Work to be completed: If a line in the data holds "between", copy that line out in full.

Task data:
● ● ● ● ● ● ●
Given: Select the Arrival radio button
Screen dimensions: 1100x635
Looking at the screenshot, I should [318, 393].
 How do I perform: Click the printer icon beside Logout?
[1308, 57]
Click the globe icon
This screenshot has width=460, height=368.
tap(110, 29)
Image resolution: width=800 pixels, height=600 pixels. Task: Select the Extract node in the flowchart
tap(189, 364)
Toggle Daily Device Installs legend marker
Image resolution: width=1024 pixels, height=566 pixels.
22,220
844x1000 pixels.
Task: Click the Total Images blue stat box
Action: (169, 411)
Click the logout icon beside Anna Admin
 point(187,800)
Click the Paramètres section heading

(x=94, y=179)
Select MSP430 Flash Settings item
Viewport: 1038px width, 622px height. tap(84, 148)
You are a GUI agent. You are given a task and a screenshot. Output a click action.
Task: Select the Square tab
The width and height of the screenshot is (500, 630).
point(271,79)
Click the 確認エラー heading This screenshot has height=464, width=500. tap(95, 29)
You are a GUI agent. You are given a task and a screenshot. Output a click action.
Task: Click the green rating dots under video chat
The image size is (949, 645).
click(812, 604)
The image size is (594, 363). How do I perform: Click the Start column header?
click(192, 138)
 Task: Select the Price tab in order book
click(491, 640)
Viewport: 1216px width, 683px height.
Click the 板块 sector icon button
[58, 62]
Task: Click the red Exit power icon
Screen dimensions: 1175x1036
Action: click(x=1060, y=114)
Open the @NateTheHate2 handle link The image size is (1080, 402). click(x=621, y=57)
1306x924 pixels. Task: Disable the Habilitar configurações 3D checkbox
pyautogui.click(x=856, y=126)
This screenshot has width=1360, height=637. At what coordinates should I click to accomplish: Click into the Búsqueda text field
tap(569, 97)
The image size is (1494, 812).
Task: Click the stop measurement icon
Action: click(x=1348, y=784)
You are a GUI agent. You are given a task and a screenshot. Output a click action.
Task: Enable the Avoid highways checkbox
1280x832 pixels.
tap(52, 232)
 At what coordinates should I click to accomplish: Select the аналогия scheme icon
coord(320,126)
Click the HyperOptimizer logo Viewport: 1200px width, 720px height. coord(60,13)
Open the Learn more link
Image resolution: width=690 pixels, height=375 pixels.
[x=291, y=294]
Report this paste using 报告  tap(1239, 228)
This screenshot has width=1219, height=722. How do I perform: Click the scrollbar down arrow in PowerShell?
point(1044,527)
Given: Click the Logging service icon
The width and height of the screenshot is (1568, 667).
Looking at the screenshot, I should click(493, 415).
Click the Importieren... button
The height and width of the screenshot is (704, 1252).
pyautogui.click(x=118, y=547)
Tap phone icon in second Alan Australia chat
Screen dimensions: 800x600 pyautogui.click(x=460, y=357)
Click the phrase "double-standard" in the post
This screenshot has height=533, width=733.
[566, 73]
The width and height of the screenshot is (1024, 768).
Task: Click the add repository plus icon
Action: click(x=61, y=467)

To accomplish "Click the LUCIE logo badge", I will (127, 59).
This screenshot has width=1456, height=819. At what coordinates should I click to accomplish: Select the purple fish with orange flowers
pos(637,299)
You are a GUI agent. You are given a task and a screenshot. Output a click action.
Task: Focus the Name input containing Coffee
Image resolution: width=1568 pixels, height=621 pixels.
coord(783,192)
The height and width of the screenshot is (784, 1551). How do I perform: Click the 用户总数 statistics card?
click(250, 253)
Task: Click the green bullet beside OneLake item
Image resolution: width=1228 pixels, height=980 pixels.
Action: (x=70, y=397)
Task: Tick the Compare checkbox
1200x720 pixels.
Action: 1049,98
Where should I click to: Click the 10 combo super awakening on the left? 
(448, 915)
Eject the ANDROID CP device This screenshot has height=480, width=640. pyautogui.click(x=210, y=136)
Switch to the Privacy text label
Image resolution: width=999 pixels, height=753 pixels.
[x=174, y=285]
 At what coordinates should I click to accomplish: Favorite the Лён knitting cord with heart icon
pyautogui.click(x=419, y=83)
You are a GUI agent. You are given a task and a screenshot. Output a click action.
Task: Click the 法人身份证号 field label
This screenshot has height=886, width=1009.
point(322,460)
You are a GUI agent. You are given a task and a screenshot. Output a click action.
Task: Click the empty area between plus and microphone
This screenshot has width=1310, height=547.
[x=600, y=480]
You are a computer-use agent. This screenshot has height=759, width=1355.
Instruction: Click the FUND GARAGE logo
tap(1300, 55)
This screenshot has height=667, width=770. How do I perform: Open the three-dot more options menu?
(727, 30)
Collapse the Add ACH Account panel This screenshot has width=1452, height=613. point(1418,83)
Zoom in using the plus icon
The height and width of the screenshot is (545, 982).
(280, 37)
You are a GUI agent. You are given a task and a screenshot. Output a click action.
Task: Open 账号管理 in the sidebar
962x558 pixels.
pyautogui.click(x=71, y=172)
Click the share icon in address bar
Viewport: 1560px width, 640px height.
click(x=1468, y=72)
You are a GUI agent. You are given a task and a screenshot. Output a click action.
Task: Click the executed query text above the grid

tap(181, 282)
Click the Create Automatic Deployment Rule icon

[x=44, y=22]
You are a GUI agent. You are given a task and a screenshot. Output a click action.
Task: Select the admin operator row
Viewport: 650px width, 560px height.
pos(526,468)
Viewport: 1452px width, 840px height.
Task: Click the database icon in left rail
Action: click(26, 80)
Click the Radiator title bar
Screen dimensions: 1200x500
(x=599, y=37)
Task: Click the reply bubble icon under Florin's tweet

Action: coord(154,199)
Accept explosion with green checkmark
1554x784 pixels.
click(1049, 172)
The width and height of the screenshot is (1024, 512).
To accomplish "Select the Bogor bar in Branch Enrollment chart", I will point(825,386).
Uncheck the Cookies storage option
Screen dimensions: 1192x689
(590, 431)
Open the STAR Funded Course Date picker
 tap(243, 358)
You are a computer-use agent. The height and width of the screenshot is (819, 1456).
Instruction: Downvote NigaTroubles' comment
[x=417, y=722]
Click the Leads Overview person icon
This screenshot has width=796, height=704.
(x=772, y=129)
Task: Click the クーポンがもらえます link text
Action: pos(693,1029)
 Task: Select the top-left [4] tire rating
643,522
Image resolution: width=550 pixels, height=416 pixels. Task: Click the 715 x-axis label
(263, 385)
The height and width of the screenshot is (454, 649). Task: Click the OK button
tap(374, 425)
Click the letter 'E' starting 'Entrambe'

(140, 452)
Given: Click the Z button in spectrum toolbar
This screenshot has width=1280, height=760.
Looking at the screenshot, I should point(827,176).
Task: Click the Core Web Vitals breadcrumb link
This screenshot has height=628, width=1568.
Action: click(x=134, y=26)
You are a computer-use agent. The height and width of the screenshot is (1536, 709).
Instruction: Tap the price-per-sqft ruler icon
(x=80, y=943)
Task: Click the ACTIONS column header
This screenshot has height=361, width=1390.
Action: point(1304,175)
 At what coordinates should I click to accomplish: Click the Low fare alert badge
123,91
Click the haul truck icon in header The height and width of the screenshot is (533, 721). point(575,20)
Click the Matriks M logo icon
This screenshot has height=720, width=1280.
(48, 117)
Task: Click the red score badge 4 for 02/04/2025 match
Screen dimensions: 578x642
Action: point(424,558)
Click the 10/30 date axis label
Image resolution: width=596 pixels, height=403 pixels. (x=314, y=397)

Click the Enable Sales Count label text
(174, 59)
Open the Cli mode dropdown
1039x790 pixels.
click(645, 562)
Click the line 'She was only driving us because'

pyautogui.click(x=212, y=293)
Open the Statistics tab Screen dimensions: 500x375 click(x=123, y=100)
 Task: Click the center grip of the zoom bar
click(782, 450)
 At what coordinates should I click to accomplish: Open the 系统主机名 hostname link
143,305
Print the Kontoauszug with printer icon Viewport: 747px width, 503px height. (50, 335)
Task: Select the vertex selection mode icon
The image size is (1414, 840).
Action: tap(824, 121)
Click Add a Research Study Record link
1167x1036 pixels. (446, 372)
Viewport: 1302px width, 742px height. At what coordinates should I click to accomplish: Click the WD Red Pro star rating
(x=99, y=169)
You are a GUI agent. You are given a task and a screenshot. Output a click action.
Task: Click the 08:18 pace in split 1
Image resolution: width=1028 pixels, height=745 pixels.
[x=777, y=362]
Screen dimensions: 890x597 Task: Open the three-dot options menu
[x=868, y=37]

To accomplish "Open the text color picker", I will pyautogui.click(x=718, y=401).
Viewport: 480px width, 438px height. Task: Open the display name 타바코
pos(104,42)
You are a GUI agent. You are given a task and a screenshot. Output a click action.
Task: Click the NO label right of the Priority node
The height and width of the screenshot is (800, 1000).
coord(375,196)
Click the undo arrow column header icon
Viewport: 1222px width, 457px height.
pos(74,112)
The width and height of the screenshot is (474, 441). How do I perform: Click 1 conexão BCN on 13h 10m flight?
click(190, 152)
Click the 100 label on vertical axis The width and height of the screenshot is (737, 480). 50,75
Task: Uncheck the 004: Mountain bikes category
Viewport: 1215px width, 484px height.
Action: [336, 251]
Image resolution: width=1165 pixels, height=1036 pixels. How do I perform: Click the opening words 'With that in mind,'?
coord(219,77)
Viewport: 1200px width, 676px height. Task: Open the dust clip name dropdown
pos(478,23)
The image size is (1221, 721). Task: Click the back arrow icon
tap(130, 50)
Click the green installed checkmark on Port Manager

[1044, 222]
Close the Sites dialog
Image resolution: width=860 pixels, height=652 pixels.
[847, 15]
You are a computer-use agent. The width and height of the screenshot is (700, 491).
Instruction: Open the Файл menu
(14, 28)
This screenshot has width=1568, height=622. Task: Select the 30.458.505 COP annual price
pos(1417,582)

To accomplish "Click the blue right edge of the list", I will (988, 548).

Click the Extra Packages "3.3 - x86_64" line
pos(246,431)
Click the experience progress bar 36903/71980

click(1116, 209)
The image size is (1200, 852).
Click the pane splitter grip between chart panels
● ● ● ● ● ● ●
Task result:
Task: Click the empty area between plus and microphone
Click the pane splitter grip between chart panels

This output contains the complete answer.